BEIRUT — Syria's president denied he ordered the deadly crackdown on a nearly 9-month-old uprising in his country, claiming he is not in charge of the troops behind the assault.

Speaking to ABC's Barbara Walters in a rare interview that aired Wednesday, President Bashar Assad maintained he did not give any commands "to kill or be brutal."

"They're not my forces," Assad responded when asked if Syrian troops had cracked down too hard on protesters. "They are military forces (who) belong to the government. I don't own them. I'm president.
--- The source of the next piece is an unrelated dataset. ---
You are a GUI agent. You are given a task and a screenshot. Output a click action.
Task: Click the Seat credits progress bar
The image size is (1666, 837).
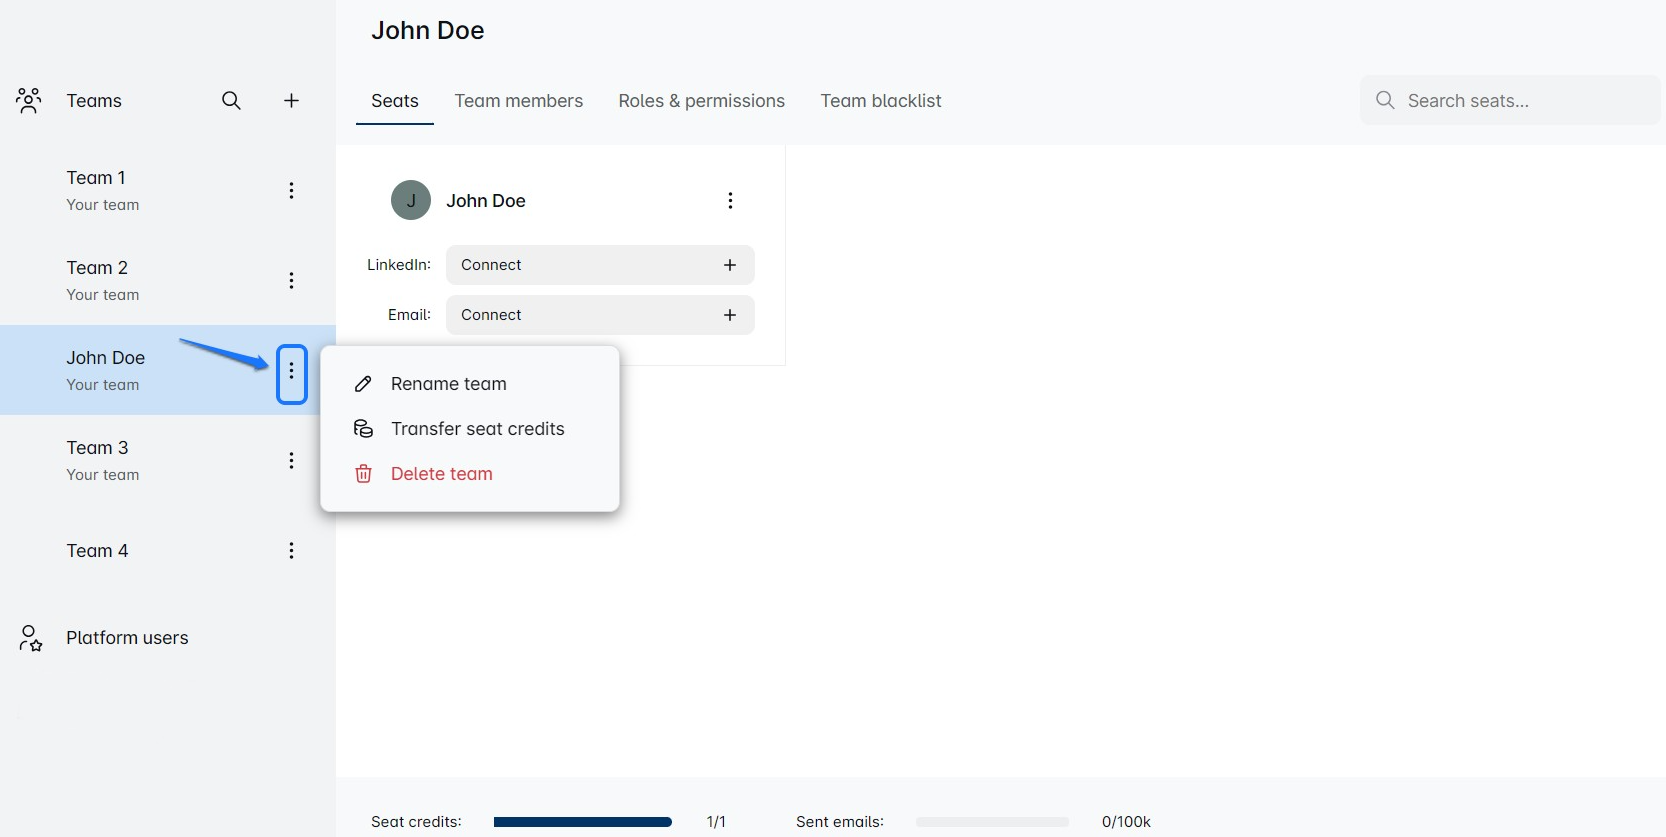(x=582, y=822)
I don't own the country."

In his role as president, Assad is the commander of Syria's armed forces.

The U.N. estimates more than 4,000 people have been killed in Syria since the uprising began in March, many of them civilians and unarmed protesters demanding Assad's ouster.

"Who said the United Nations is a credible institution?" Assad said, when Walters asked him about allegations of widespread violence and torture.
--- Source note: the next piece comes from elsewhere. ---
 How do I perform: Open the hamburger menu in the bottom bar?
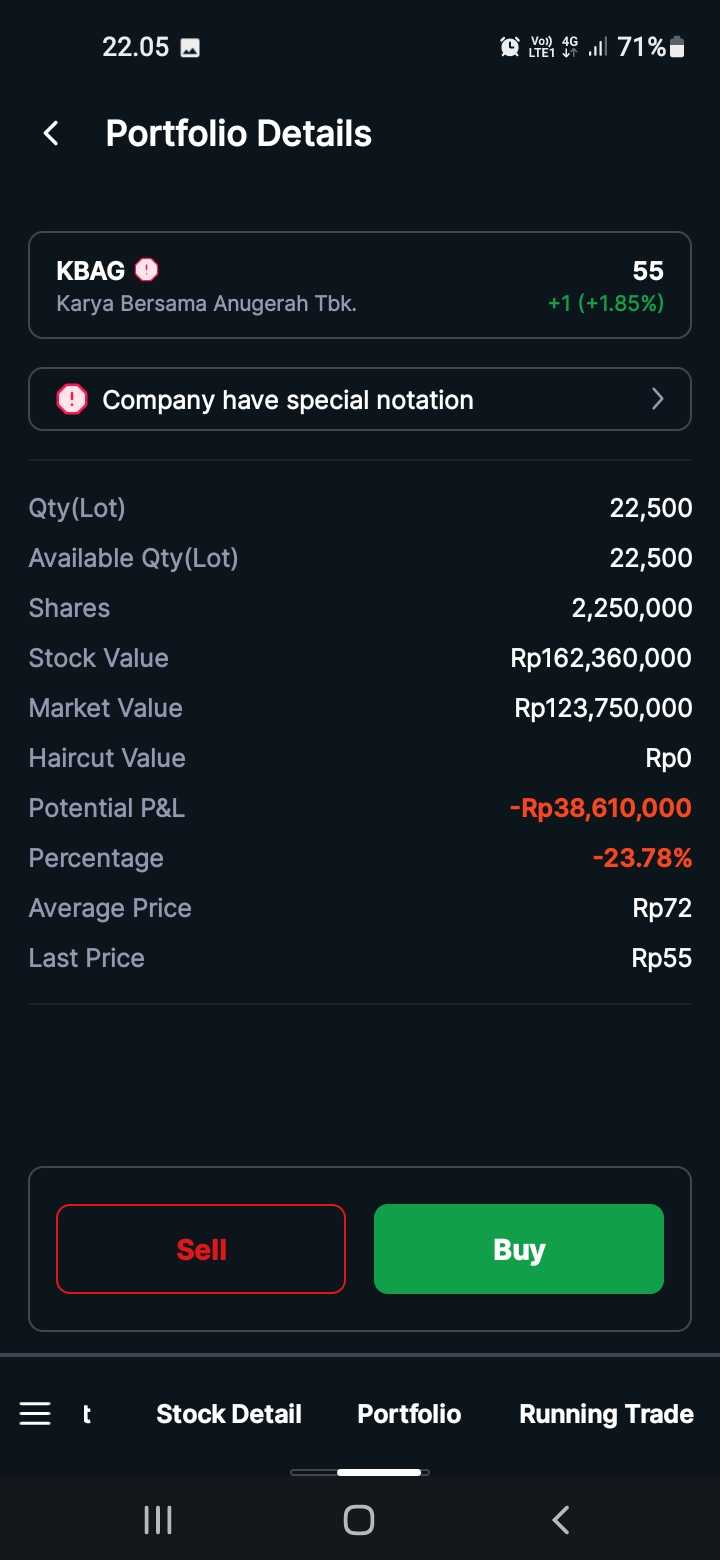(35, 1413)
"We don't kill our people," said Assad, a 46-year-old, British-trained eye doctor. "No government in the world (kills) its people unless it is led by a crazy person."

Syria has banned most foreign journalists and prevents the work of independent media, making witness reports and accounts from activist groups a key channel of information. Amateur videos posted online have shown police and pro-regime militias opening fire on protesters.
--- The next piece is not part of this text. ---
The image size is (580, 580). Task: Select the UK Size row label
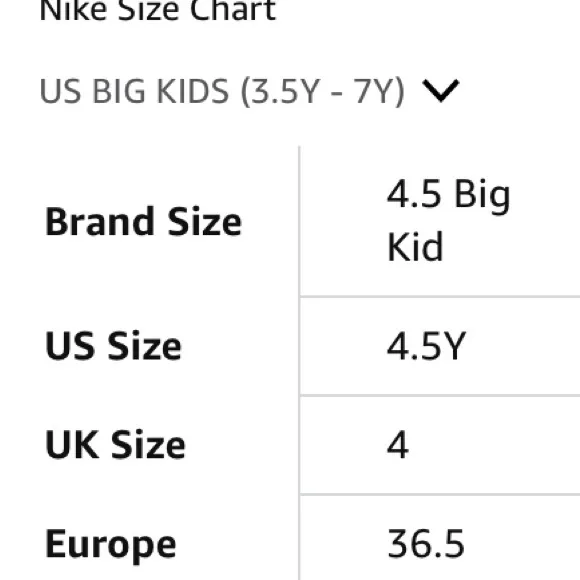tap(115, 444)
State Department spokesman Mark Toner said Assad was trying to shirk responsibility.

"I find it ludicrous that he is attempting to hide behind some sort of shell game but also some sort of claim that he doesn't exercise authority in his own country," Toner said.

Assad, who inherited power from his father in 2000, insists extremists pushing a foreign agenda to destabilize Syria are behind the uprising, not true reform-seekers aiming to open the country's autocratic political system.

But activists and members of the opposition balk at those accusations, saying they are demanding legitimate freedoms after more than 40 years of repression by the Assad dynasty.

In the early days of the uprising, Assad offered some promises of reform — but at the same time he unleashed the military to crush the protests with tanks and snipers.

The relentless bloodshed has pushed many once-peaceful protesters to take up arms. Army dissidents who sided with the protests have also grown bolder, fighting back against regime forces and even attacking military bases and raising fears of a civil war.

Still, Assad insisted he still had the support of Syrians, and said he was not afraid of meeting the same fate other leaders deposed during the Arab Spring.

"The only thing that you could be afraid of as president (is) to lose the support of your people," he said.

"If you don't have the support of the people you cannot be in this position," he said. "Syria is not easy ... it is a very difficult country to govern if you don't have the public support."

Assad laughed slightly when asked if he felt guilty about the bloodshed.

"I did my best to protect the people," he said. "You cannot feel guilty when you do your best ... you do not feel guilty when you don't kill people. You feel sorry for the lives that have been lost but you don't feel guilty."